BRIEF:
Please render the rows from the line containing "Expand the Result filter dropdown" through the end of the rows as a two-column CSV with the columns instruction and response. Give one row for each request, with its text and its answer each in a single quoted field, line breaks turned into spaces, and the pictures left out.
--- Start EXERCISE MATERIALS ---
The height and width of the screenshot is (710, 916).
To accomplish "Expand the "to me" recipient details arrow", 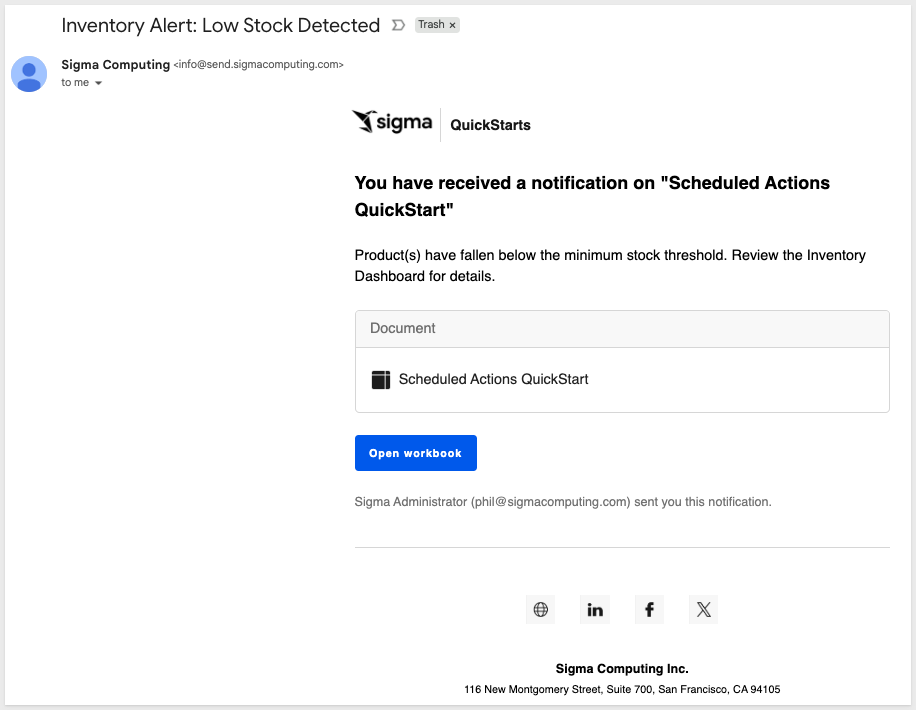I will point(98,83).
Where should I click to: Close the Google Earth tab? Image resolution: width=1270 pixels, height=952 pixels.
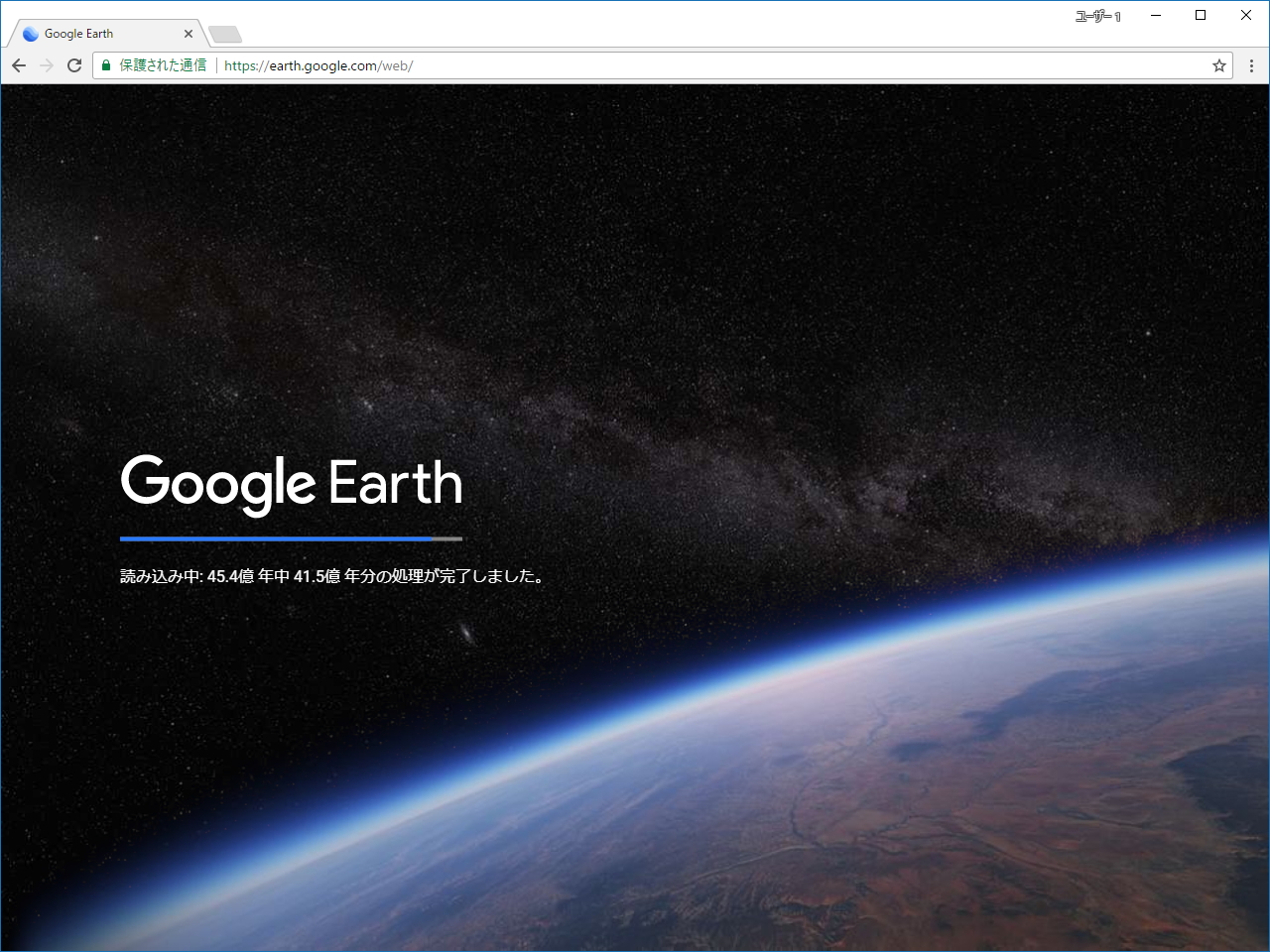pos(188,33)
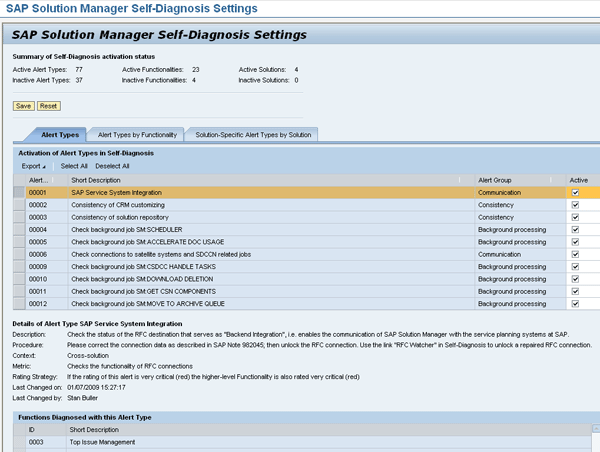Viewport: 600px width, 452px height.
Task: Select row selector for alert 00003
Action: (19, 217)
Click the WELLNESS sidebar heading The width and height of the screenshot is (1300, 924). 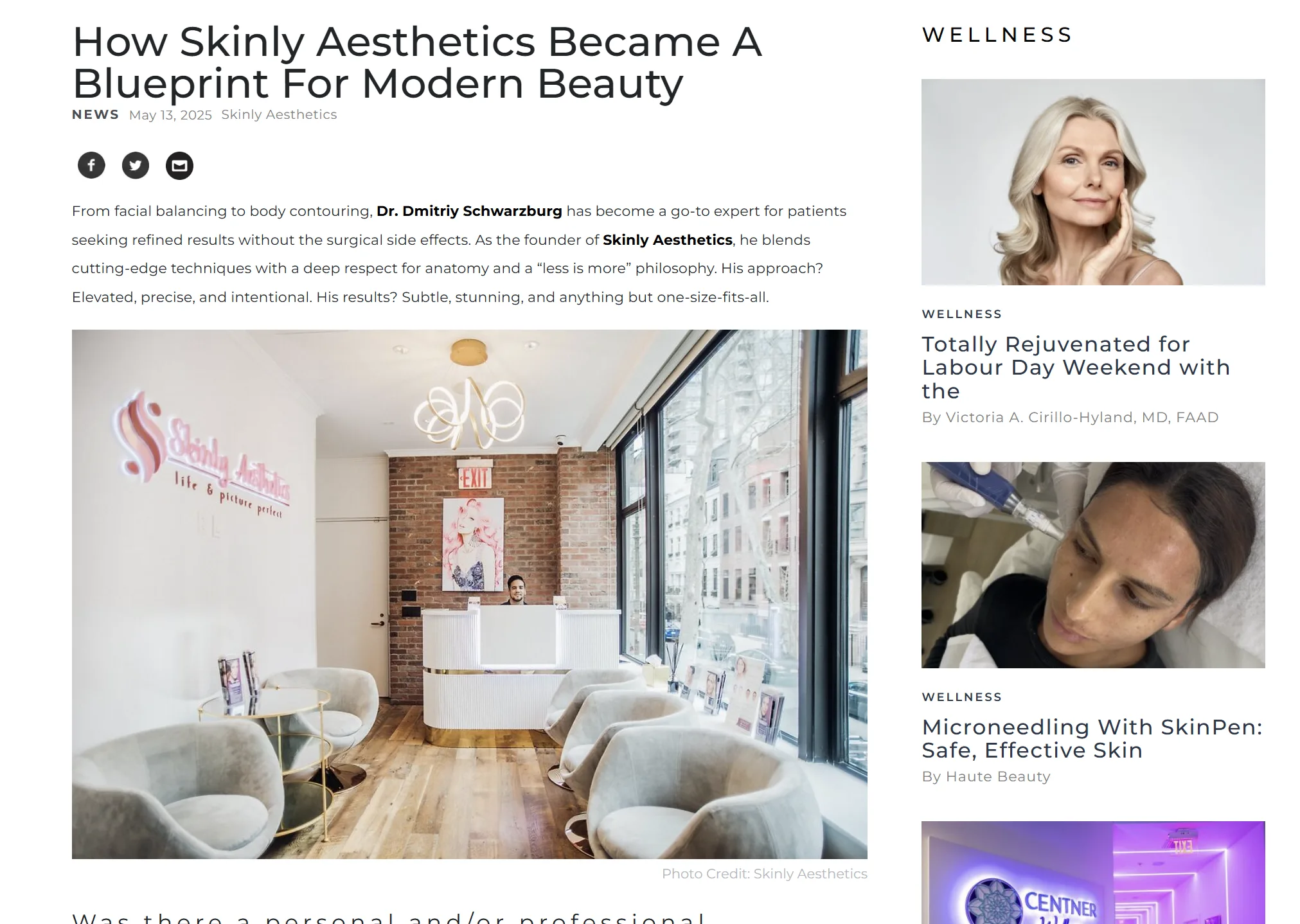click(x=997, y=35)

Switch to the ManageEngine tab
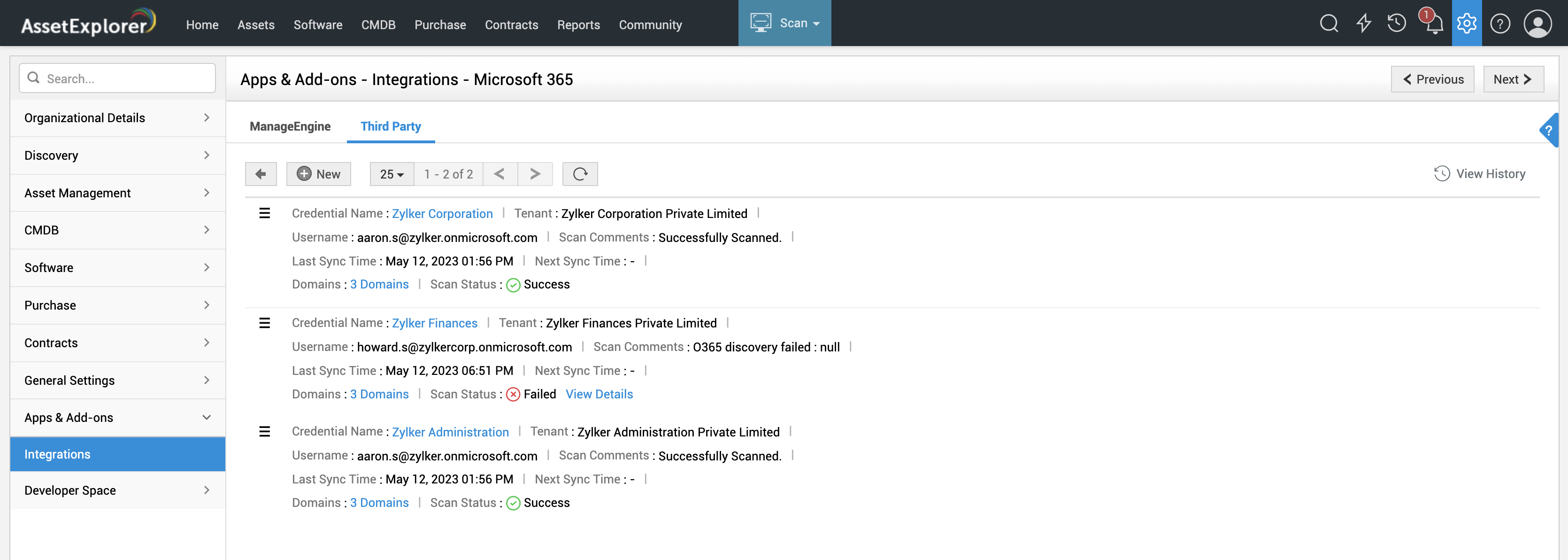290,126
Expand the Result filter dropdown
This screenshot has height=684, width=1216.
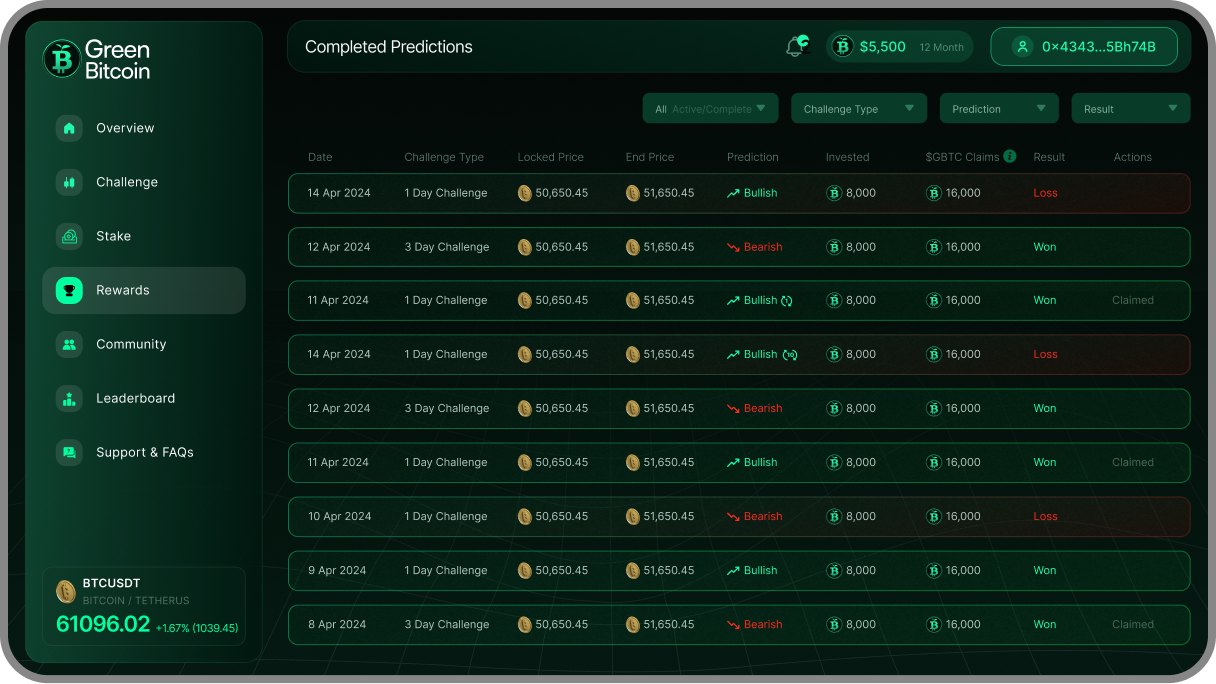tap(1130, 108)
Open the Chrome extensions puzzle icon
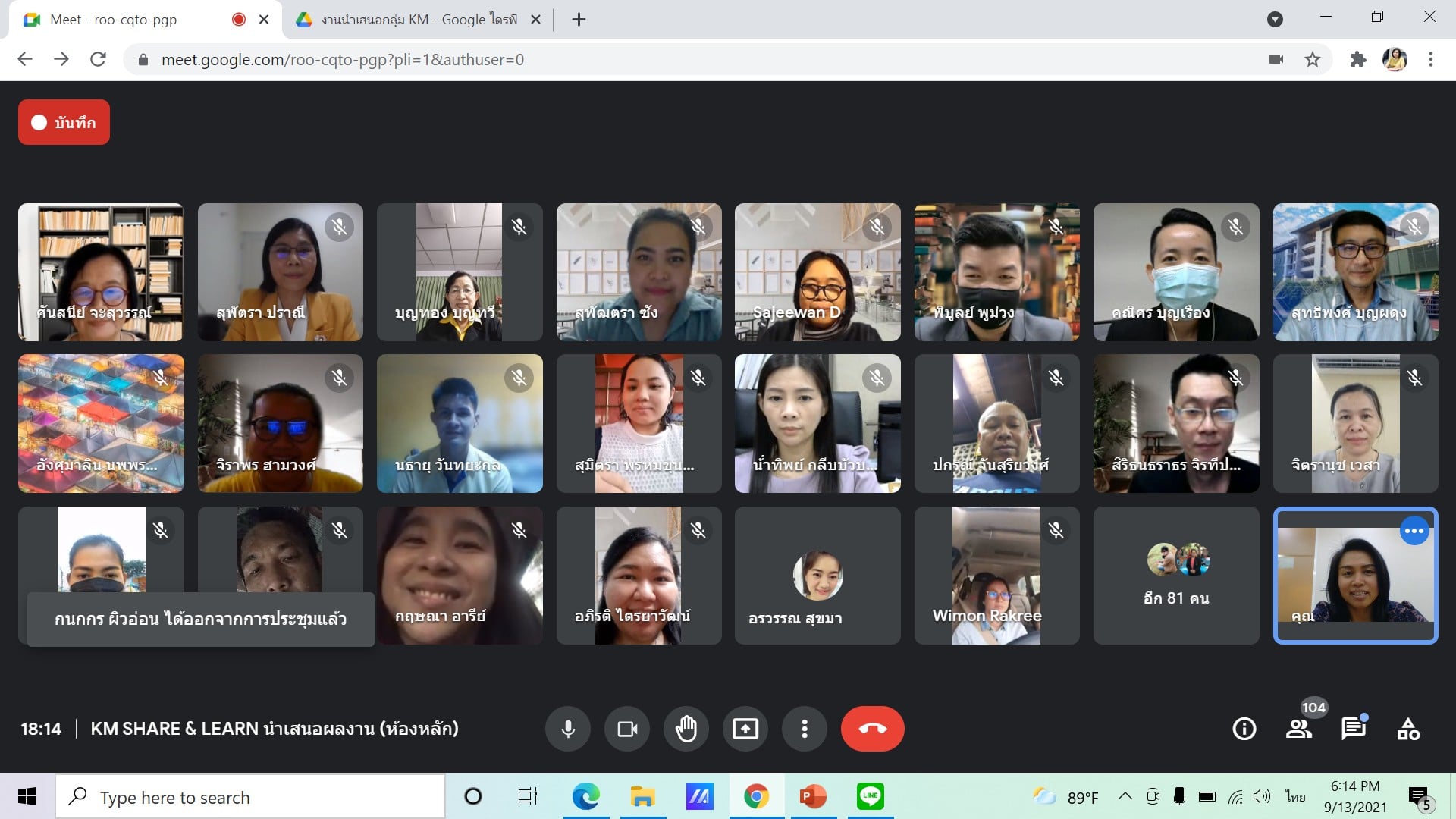The image size is (1456, 819). (x=1357, y=59)
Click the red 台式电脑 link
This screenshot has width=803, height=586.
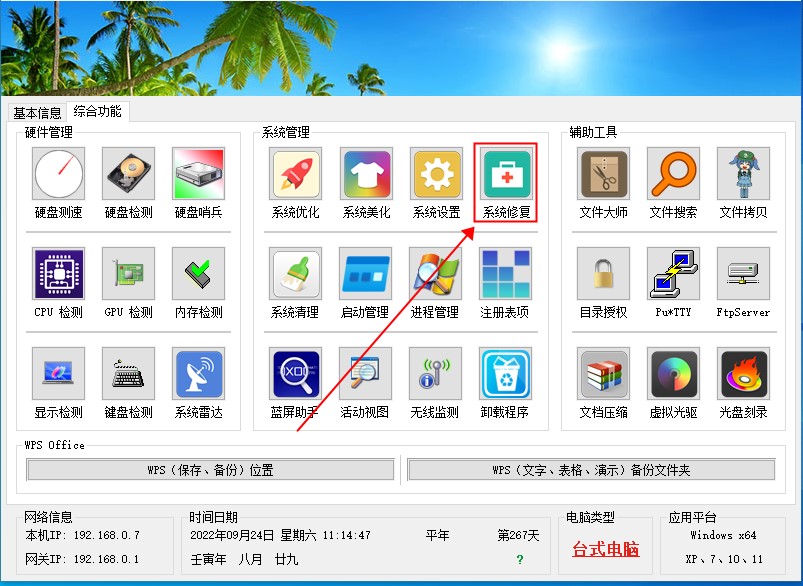pos(605,549)
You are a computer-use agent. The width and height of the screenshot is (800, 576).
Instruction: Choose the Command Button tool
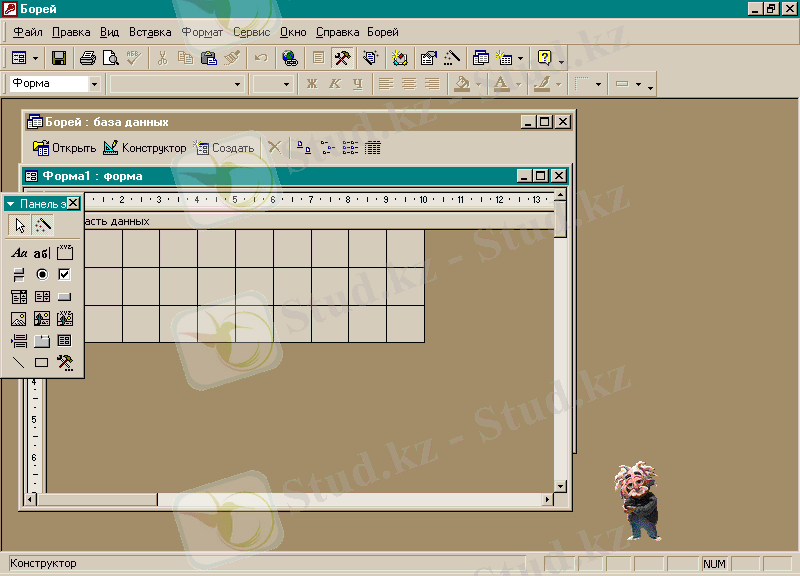(x=65, y=297)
--- End EXERCISE MATERIALS ---
PROBLEM SOLUTION:
instruction,response
"Expand the Result filter dropdown This screenshot has height=684, width=1216.","tap(1130, 108)"
"Open the Chrome extensions puzzle icon","The image size is (1456, 819). (x=1357, y=59)"
"Click the red 台式电脑 link This screenshot has width=803, height=586.","pos(605,549)"
"You are a computer-use agent. The width and height of the screenshot is (800, 576). Instruction: Choose the Command Button tool","(x=65, y=297)"